Could you find each line of the data below that contains the word "Open" and copy those lines?
Top of The records
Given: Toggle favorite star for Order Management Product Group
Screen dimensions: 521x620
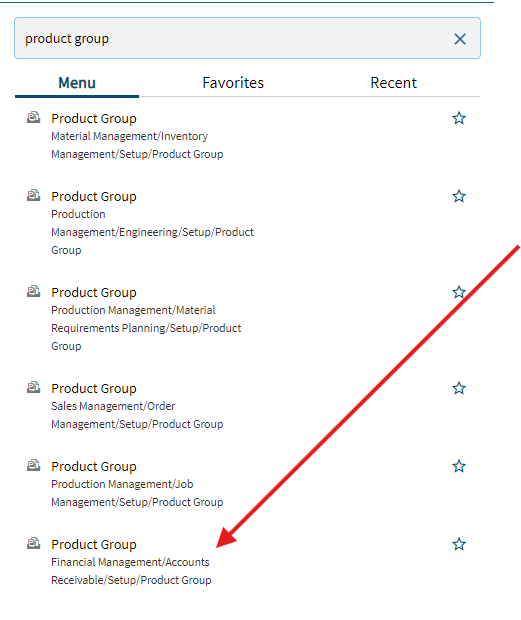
Bottom of The records
Top of The records
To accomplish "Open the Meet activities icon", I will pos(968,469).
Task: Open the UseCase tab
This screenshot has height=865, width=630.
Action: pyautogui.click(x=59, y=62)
Bottom of The records
- Answer section -
To accomplish "Open the Meet activities icon", I will pos(968,469).
Task: Open the UseCase tab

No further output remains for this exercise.